Producer prices post biggest annual increase on record

PPI rose 6.2% year over year

Producer prices rose in April at the fastest annual pace on record as the reopening of the U.S. economy from COVID-19 lockdowns continued to gain momentum.

The producer price index for final demand last month rose at a 6.2% annual pace, quickening from March’s 4.2% increase, the Labor Department said Thursday. The April reading made for the biggest annual jump since recordkeeping began in November 2010. On a monthly basis, prices jumped 0.6%, slowing from last month's 1.0% increase.

The annual data has a "base effects" skew due to the price decline that occurred at the onset of the pandemic.


Analysts surveyed by Refinitiv had expected prices to increase 5.9% year over year and 0.3% from March. 

Half of the increase in April was due to the 0.5% rise in the index for final demand services less trade, transportation, and warehousing. Meanwhile, prices for final demand goods climbed 0.6%, slowing from the 1.7% advance last month. 

Prices for steel mill products surged 18.4% while beef and veal, pork, residential natural gas, plastic resins and materials and dairy products also saw increases. Gasoline prices slid 3.4% as prices for chicken eggs and for carbon steel scrap also declined.

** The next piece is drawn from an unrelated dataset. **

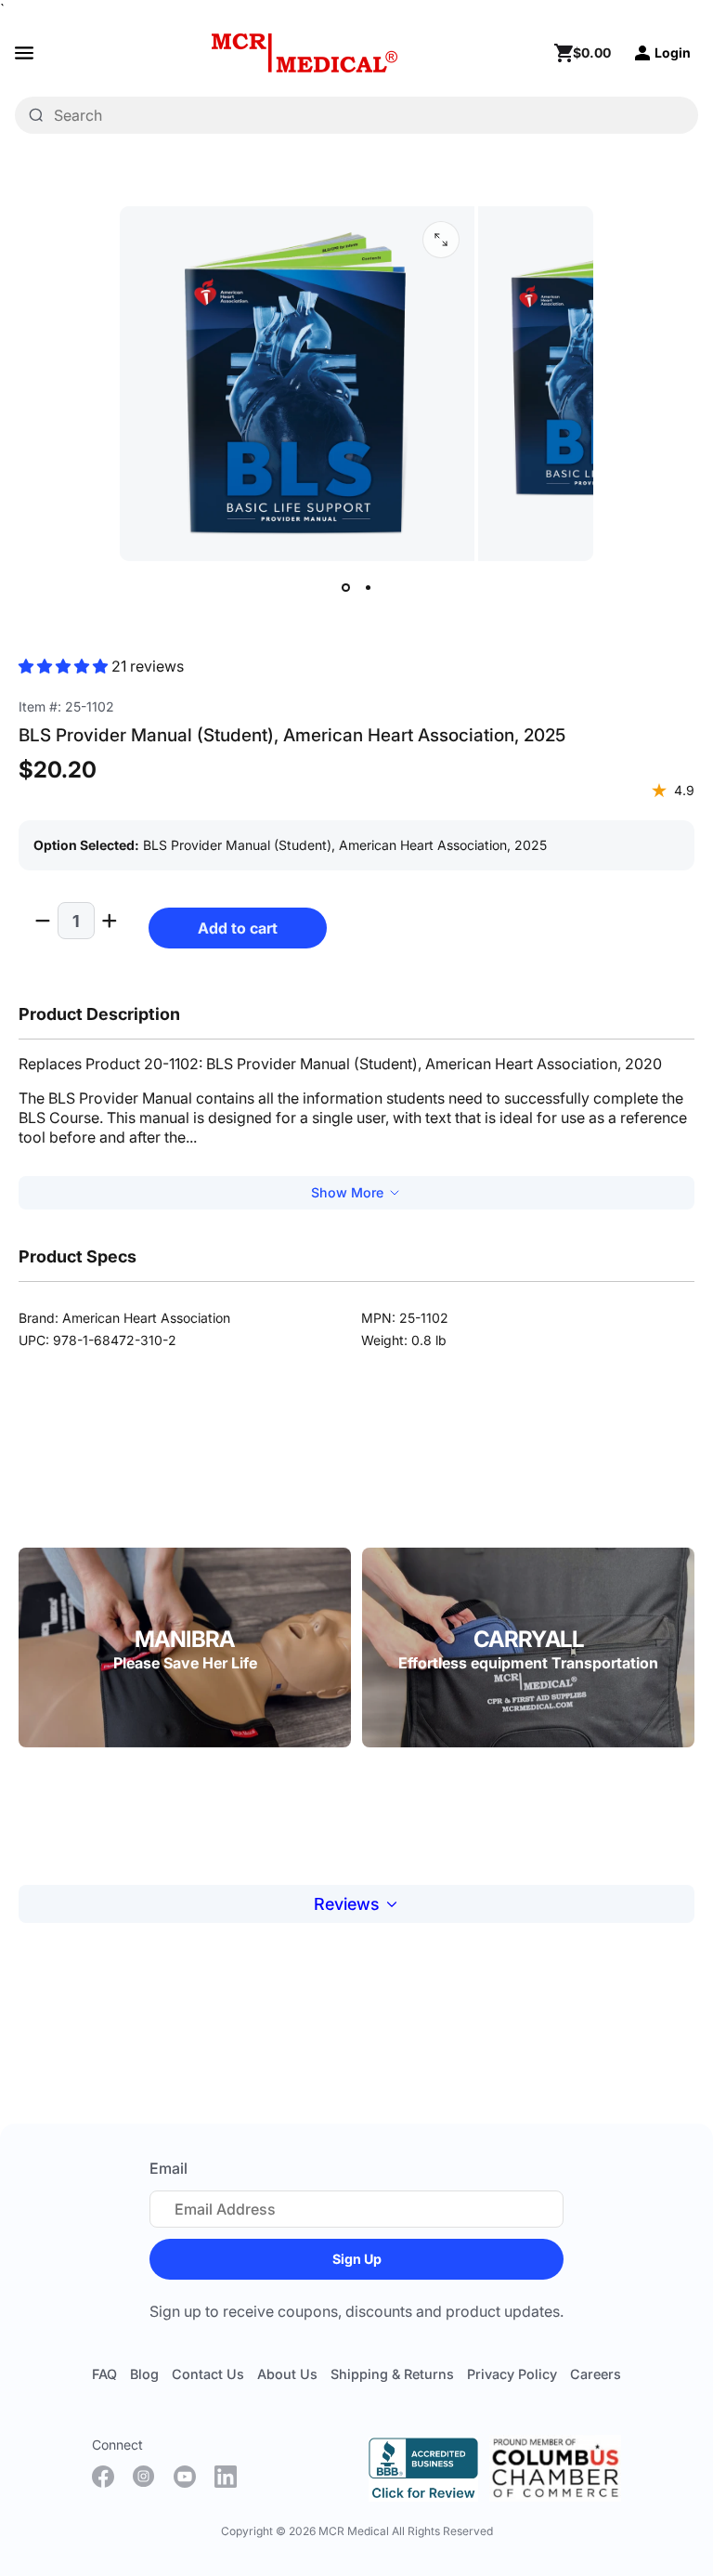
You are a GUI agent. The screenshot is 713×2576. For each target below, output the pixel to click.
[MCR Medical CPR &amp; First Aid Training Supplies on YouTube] (185, 2476)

Core prices, which exclude the volatility from food and energy, rose 0.7% month over month and 4.1% year over year. Economists had expected increases of 0.4% and 3.7%, respectively. 

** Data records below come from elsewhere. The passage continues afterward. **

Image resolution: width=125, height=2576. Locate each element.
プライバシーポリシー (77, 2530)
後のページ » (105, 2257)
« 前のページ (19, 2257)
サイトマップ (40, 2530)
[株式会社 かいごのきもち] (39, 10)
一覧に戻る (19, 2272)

The April PPI report comes a day after the Labor Department said the consumer price index last month rose 4.2%. Prices rose 0.8% month over month, quickening from a 0.6% increase the prior month. 


The rapid increase in prices has caused some investors to question whether the Federal Reserve will be forced to abandon the emergency measures that were enacted to support the U.S. economy. The central bank last year cut interest rates to near zero and announced unlimited asset purchases after the economy was hurled into recession due to lockdowns aimed at slowing the spread of COVID-19. 

The Fed has said it will let inflation run above its 2% target "for some time" with the hopes of spurring inflation that has been elusive since the 2008 financial crisis.